In Bezug auf die Arbeitsmarktreform Hartz IV werden Arbeitsagenturen und Kommunen aufgefordert, besonders sorgsam bei der Vergabe von sogenannten 1-Euro-Jobs vorzugehen, um eine mögliche Billig-Konkurrenz von vornherein auszuschließen.

Staatliche Existenzgründungsförderungen dürfen nicht länger zum Dumpingwettbewerb gegenüber bereits am Markt tätigen Betrieben führen.

Um Deutschland eine zukunftssichere Basis zu geben, braucht es dringend strukturelle Reformen in den sozialen Sicherungssystemen. Der Faktor „Arbeit“ darf nicht weiter verteuert werden. Insbesondere bedarf es einer Strukturreform der gesetzlichen Krankenversicherung, um die Leistungsfähigkeit und Finanzierbarkeit  des Gesundheitssystems auf Dauer aufrecht zu erhalten. Das Thüringer Handwerk ist der Überzeugung, dass auf Dauer kein Weg an einem Mischsystem aus paritätisch finanzierten Pflichtleistungen und einer individuellen, kapitalgedeckten und eigenfinanzierten Zusatzvorsorge, ähnlich der Rentenversicherung, vorbeiführt.

Dringend reformbedürftig ist das deutsche Bildungssystem.

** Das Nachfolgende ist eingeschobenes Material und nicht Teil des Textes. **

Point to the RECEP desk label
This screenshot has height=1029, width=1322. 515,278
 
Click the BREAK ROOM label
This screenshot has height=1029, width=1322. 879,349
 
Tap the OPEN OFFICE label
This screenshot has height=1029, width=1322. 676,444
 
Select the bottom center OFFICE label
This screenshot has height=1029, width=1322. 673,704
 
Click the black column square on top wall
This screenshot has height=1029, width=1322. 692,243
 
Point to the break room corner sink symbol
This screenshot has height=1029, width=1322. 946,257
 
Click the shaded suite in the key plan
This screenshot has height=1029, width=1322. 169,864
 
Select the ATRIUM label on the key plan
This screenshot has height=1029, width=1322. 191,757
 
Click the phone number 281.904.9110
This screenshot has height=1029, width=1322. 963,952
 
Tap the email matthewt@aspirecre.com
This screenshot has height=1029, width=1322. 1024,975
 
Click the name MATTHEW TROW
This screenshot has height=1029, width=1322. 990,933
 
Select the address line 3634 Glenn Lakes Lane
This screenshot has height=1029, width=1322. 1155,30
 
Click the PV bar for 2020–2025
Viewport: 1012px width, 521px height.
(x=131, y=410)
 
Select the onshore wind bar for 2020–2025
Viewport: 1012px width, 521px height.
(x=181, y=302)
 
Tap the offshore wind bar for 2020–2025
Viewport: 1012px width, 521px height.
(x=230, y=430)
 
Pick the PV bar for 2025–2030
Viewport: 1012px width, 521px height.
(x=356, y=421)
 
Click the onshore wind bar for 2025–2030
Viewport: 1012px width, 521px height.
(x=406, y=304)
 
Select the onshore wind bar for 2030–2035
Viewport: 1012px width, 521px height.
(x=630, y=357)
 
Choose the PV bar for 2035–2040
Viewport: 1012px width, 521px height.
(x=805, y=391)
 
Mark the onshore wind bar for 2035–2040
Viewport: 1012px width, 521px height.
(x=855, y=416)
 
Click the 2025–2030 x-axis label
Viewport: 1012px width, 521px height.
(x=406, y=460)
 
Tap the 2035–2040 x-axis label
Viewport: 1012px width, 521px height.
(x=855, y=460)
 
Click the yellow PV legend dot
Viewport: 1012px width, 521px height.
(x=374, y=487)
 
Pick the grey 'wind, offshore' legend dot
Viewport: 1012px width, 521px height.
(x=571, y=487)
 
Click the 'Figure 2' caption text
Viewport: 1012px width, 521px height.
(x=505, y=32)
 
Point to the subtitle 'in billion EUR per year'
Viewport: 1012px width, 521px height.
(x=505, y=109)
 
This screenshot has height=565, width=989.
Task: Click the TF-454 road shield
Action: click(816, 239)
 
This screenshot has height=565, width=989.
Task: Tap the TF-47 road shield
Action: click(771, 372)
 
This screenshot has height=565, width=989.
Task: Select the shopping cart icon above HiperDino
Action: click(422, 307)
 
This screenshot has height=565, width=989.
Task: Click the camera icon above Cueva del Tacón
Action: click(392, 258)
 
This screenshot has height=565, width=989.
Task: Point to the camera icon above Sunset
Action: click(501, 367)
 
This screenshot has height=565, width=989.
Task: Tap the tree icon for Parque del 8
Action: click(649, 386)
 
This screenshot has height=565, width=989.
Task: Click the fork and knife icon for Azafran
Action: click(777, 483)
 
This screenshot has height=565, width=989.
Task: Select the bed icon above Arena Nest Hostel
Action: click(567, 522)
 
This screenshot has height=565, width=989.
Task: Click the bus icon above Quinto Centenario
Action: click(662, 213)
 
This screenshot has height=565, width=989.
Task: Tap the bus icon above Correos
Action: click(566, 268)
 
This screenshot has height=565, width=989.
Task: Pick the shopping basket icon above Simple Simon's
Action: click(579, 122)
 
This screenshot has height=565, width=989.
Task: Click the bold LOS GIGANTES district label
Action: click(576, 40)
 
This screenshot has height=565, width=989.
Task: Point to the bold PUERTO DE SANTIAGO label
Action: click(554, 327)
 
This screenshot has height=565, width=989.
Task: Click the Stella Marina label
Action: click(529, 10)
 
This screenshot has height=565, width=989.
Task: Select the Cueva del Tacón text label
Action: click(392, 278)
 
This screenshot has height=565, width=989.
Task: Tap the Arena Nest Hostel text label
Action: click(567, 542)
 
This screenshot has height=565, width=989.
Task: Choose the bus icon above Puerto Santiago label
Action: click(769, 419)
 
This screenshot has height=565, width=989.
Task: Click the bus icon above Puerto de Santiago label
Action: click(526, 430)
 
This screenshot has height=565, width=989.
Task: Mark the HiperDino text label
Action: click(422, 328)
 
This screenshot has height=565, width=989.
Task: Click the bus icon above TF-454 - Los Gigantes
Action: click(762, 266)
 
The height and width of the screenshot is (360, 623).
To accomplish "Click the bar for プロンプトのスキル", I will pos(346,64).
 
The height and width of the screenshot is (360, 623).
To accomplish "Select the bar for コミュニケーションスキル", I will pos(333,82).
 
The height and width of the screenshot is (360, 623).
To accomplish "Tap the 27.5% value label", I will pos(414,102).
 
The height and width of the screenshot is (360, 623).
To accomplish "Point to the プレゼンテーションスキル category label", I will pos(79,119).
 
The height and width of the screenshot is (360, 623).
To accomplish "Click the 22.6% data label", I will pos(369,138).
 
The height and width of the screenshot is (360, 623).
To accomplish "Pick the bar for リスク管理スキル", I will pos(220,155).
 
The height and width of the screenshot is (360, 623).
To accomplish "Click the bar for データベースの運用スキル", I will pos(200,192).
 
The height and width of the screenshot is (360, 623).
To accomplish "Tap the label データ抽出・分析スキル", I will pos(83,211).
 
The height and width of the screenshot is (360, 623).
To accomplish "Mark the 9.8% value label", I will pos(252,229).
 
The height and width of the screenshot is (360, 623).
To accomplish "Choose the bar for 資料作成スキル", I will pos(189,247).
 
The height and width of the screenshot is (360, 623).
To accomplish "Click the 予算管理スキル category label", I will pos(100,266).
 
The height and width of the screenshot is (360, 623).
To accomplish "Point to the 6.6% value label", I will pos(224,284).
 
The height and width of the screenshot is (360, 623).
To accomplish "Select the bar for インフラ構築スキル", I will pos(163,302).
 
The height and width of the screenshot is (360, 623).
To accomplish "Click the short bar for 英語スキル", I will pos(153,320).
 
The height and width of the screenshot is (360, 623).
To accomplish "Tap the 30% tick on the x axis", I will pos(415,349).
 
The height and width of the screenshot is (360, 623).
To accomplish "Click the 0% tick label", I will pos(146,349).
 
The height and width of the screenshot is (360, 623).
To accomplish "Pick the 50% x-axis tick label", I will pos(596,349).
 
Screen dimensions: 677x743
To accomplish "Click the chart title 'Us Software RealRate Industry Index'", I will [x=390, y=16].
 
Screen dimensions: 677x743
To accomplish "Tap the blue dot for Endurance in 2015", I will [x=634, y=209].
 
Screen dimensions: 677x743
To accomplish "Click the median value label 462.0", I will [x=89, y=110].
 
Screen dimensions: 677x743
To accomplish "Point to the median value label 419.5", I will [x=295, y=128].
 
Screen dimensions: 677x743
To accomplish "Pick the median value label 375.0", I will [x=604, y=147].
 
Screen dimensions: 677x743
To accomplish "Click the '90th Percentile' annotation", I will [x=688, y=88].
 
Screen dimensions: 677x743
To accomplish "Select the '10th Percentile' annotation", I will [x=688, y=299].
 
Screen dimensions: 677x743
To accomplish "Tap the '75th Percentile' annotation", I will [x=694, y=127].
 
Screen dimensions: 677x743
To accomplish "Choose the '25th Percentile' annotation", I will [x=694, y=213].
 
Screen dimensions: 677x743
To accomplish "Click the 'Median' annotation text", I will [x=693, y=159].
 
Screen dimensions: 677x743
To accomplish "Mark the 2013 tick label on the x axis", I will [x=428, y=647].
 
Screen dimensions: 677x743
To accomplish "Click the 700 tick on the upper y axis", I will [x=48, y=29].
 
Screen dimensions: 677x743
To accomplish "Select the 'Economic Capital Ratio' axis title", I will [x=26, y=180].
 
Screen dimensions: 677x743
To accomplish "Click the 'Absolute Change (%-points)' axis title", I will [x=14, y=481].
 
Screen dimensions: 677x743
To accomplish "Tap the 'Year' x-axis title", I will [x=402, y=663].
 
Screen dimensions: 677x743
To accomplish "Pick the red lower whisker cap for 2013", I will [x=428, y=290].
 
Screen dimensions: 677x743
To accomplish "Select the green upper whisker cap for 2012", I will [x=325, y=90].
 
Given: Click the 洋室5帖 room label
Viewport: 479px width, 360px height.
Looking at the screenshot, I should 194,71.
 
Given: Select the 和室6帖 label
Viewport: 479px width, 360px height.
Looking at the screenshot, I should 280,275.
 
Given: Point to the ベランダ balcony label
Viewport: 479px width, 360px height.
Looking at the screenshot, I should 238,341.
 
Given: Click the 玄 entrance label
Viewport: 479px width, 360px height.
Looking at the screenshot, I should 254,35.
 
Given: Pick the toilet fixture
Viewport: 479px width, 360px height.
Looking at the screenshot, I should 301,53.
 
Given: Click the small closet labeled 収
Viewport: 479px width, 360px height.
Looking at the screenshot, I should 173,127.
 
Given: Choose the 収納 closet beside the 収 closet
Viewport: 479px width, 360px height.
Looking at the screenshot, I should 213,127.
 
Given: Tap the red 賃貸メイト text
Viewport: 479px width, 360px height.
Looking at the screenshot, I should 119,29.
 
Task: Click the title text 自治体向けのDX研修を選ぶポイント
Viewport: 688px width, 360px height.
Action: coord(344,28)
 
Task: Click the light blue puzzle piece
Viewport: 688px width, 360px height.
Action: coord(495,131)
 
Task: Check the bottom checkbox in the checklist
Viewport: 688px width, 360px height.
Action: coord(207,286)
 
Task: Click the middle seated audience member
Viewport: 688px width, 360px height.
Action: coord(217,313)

In der Dualen Berufsausbildung im Handwerk ist seit Jahren das sinkende Bildungsniveau vieler Bewerber deutlich bemerkbar. Ziel der Bildungspolitik muss sein, Deutschland sowohl in der Spitzentechnologie, der Forschung als auch des allgemeinen Fachkräftereservoirs wieder auf eine internationale Spitzenposition zu bringen. Hierzu gehört neben Veränderungen in der schulischen Bildungslandschaft wie beispielsweise ein längeres gemeinsames Lernen, die Stärkung der beruflichen Bildung. Reformen müssen in diesem Zusammenhang im Handwerk zur Stärkung der Qualifizierung und nicht zur Dequalifizierung, wie im Rahmen der jüngsten Novellierung der Handwerksordnung, führen.